BEST SELLERS
TWO STARS Harris is a writer who had a best seller fifty years ago. His publisher wants a repeat
DRAMA US #BESTSELLERS
Starring Aubrey Plaza, Michael Caine
Harris Shaw is a curmudgeon. The ageing author had a best seller in the 1970s and now his desperate and soon-to-be-bankrupt publishing house comes calling for a new manuscript in the hope he will save their business. Shaw was a grouchy writer then, and is an outrageously rude recluse now. His heart is not thawed by the publisher’s perky daughter, a 30-something who inherited the business from the man who put Shaw on the literary map all those years ago. Will she convince him to give them a new book? Will he commit to the contractual speaking tour? Will Harris save her business?
You know where this is going, right? An odd-couple buddy-movie tied to a road-trip and anchored by Michael Caine’s ‘geriatric swears on screen’ appeal. Will the couple learn to respect one another? Will the begin to like one another? Will his book become a hit?

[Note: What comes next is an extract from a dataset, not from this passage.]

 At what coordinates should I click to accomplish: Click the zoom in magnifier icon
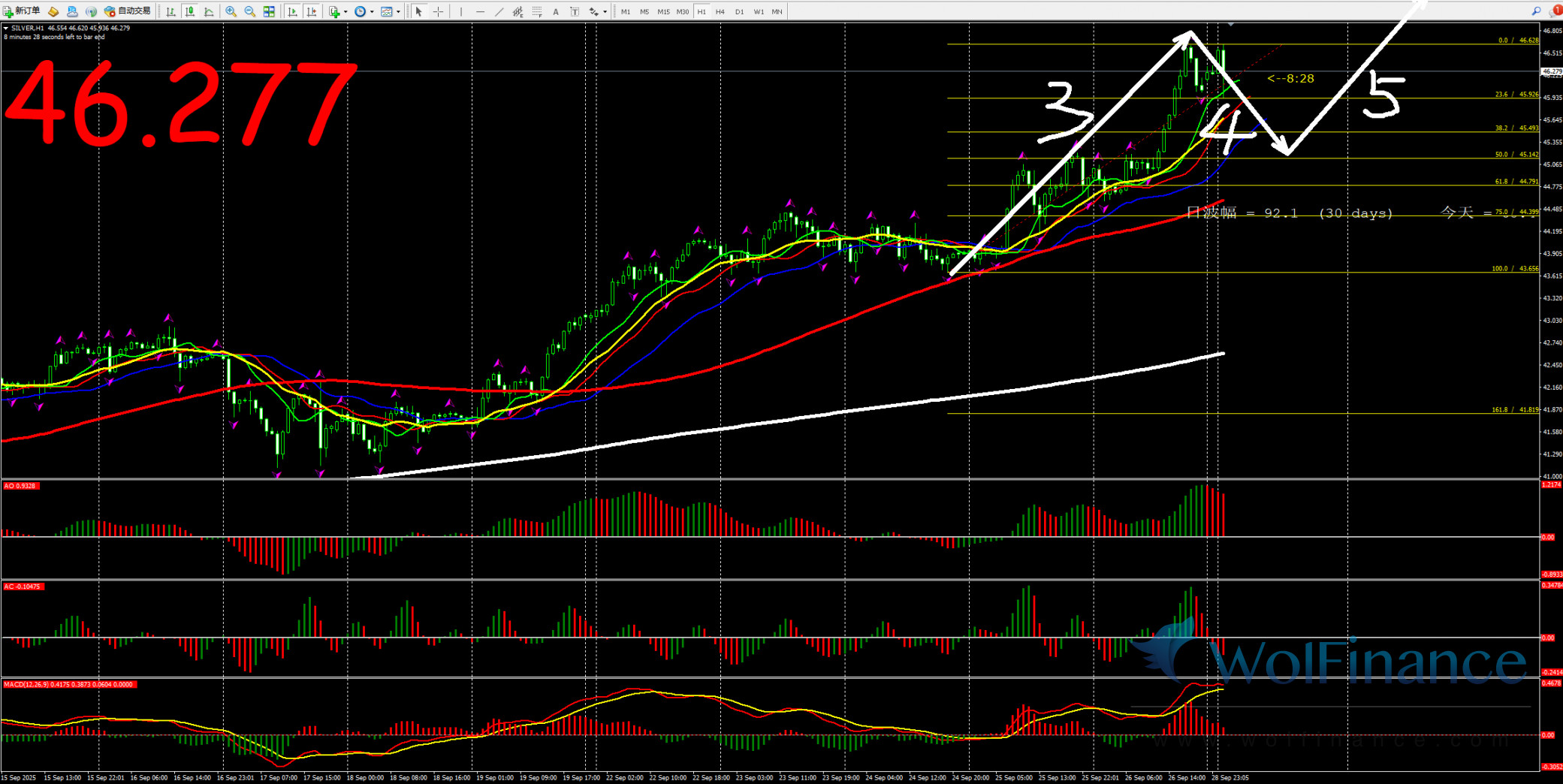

Of course they will, this isn’t about dramatic tension, this is all about character and your buy-in to how their development develops.
Frankly, if any of this is feeling in any way familiar, chances are your buy-in will be slight because development is mostly an exercise in box-ticking. That leaves the cast to do the heavy lifting. Caine is typically Caine and thus Aubrey Plaza as Shaw’s publisher is cast to keep proceedings alive. She does her best and is an agreeable presence, but is unable to find a way to mold this debut from writer Anthony Grieco and director Lina Roessler into something more than their calling card.
BEST SELLERS is passable entertainment that’s unlikely to live up to its title.